Fiquei sabendo da existência da Biblioteca Comunitária do Parque das Laranjeiras há pouco tempo, mas o espaço já está na cidade há mais de uma década. Começou no bairro Santo André II, na periferia de Sorocaba e, em 2012, com o despejo do bairro, mudou para o Parque das Laranjeiras, local em que permanece até hoje. Conta com um acervo de mais de quatro mil obras, incluindo livros, CDs, DVDs, discos de vinil, gibis etc., além de promover atividades culturais no bairro. A biblioteca, atualmente, está em um espaço alugado e se mantém com a ajuda de comerciantes e moradores do bairro, já que não recebe apoio governamental.

Livro & Café: Josué, nos fale um pouco sobre você e sobre como surgiu o projeto da biblioteca comunitária.
Josué de Lima: A nossa biblioteca já tem mais de uma década de atividades, nasceu no bairro Santo André II, na periferia de Sorocaba. Alguns jovens ligados ao rock e ao rap reuniram-se e resolveram lutar em prol dela, já que as bibliotecas das escolas e a municipal não funcionavam e até hoje não funcionam como deveriam.

Livro & Café: Atualmente, qual é o tamanho do acervo, obras mais consultadas e público-alvo? Quais os procedimentos para o cadastramento de usuários?
Josué de Lima: É uma iniciativa popular, livre e aberta de difusão da leitura e da literatura. Qualquer pessoa pode retirar um livro, deixando registrado apenas seu nome e alguma forma de contato e o compromisso de que o livro retirado será devolvido, porque uma biblioteca serve para isso: para que os livros sejam lidos e circulem por diferentes círculos. Se ele não volta não tem problema, vamos até a pessoa e levamos outro livro para realizar a substituição.
Livro & Café: Além do acesso ao acervo, quais outros projetos e eventos são desenvolvidos na biblioteca?
Josué de Lima: Podemos destacar o curso de fotojornalismo que já formou mais de 150 fotojornalistas. Também há reuniões dos clubes de futebol do bairro, ensaios musicais, aulas de violão, doações de alimentos orgânicos, a “Noite do Vinil”, lançamentos de livros e outros eventos.

Livro & Café: O editorial da revista versa sobre a linguagem e como ela pode nos unir ou nos separar. Como você vê o papel da leitura na sua vida e na vida das pessoas que frequentam o espaço? Que exemplos positivos você pode citar?
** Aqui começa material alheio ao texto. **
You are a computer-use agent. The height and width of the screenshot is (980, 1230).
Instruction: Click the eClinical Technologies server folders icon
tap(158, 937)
Josué de Lima: A literatura dá senso critico e isso dá oportunidade de escolher entre errar ou não. Cresci tendo como leitura cartilhas onde a linguagem não nos representava. Não me via representado ali e isso nos afastava da escola. Minha formação e de outros jovens se deu quando criamos a Biblioteca e assim passamos a ter contato com literatura que falava daquilo que vivíamos. Depois de mais de dez anos dando acesso aos livros, observamos muitas mudanças no comportamento e na formação de centenas de jovens que passaram pelo projeto. Almejamos mais Carolinas de Jesus e Ferrez na educação nacional. Por outro lado, as pessoas também precisam entrar no mundo de quem está do outro lado e procurar conhecer e entender as pessoas que estão em outra realidade. A linguagem precisa ser uma via de mão dupla, assim como a vida.
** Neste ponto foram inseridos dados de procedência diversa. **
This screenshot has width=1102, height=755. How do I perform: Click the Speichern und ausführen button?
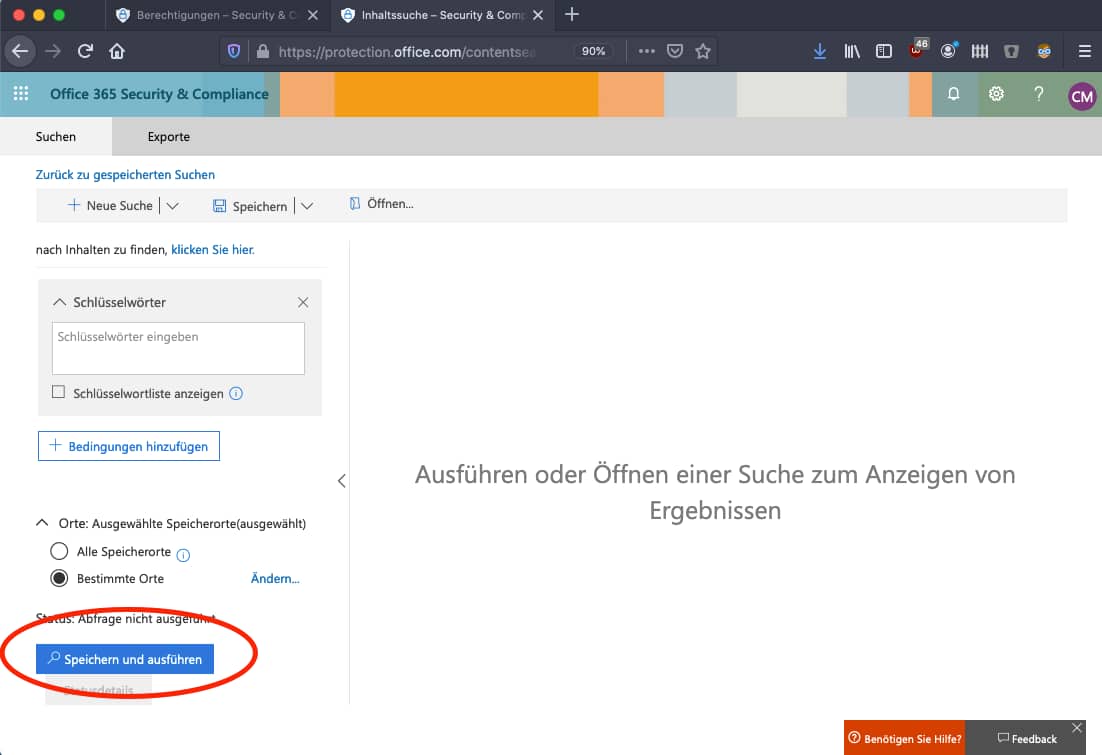tap(123, 658)
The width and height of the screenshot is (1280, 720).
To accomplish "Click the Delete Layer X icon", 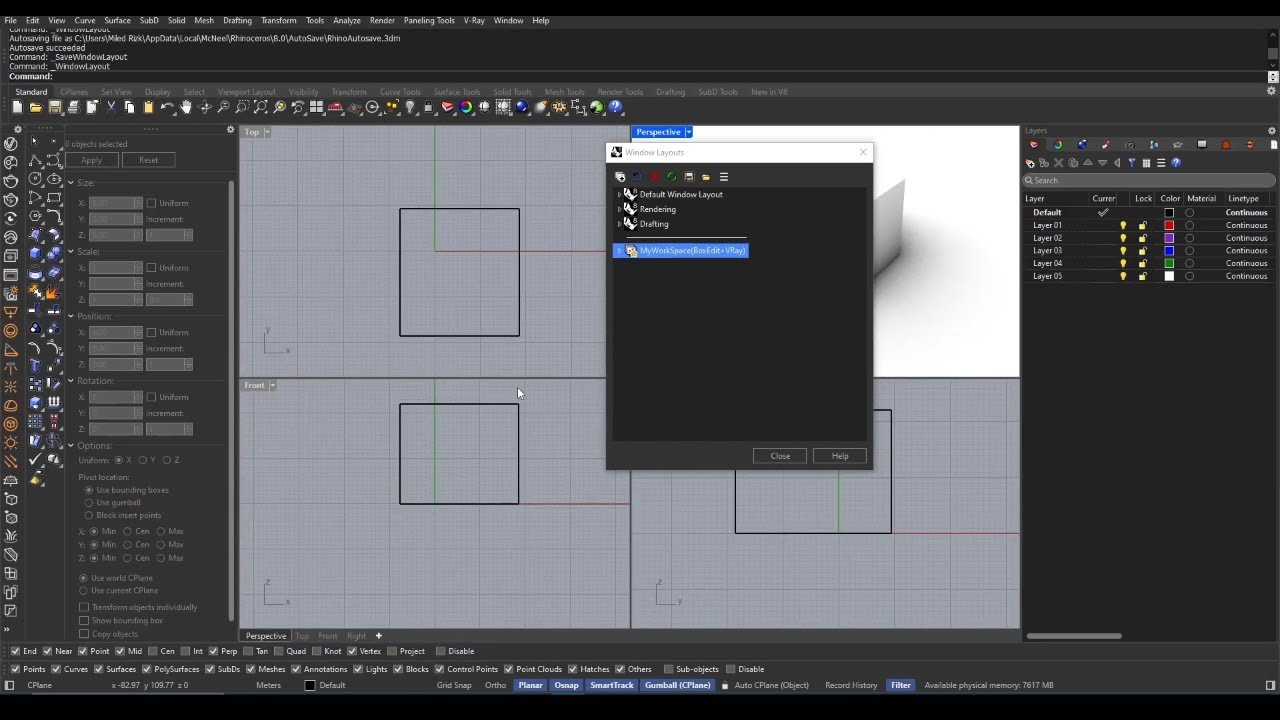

Josué de Lima: As bibliotecas não podem ser tratadas como foram até hoje em nossa cidade. Sempre existiu um apartheid entre as bibliotecas e o povo da periferia. Até hoje os governos criaram mecanismos para afastar as pessoas do mundo da literatura e da cultura. Nos núcleos mais próximos, que são as escolas, a burocracia impede a leitura; a biblioteca municipal fica longe e a tarifa de ônibus impede o acesso. A nossa biblioteca surgiu dessa necessidade e resiste levando educação e cultura. Vida longa às bibliotecas!
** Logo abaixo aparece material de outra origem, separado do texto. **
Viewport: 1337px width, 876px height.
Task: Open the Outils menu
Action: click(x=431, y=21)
Livro & Café: Nos últimos tempos, muito se discutiu sobre a crise do mercado editorial. De um lado, temos a popularização dos e-books, além do fácil acesso ao download ilegal de livros. Do outro, o livro ainda é um produto caro e o acesso a bibliotecas públicas e livrarias também não é muito facilitado. O que você pensa sobre isso e como mudar esse cenário?
Josué de Lima: De fato, vem acontecendo uma mudança de hábito dos leitores que compravam revistas e hoje preferem ler na internet. A quebra de gigantes, como a falência do Grupo Abril, é o reflexo desta crise. O preço médio de um livro é de R$ 33,00 em um pais que o vale de trasporte beira R$6,00. As pessoas ainda compram livros, mas ainda não é um gênero de primeira necessidade. O Brasil precisa se reinventar na forma de vender o livro, pois a tendência é as livrarias acabarem, mas os livros nunca. O grande problema da educação é que os governos querem formar pessoas para apertar botão e não pensar.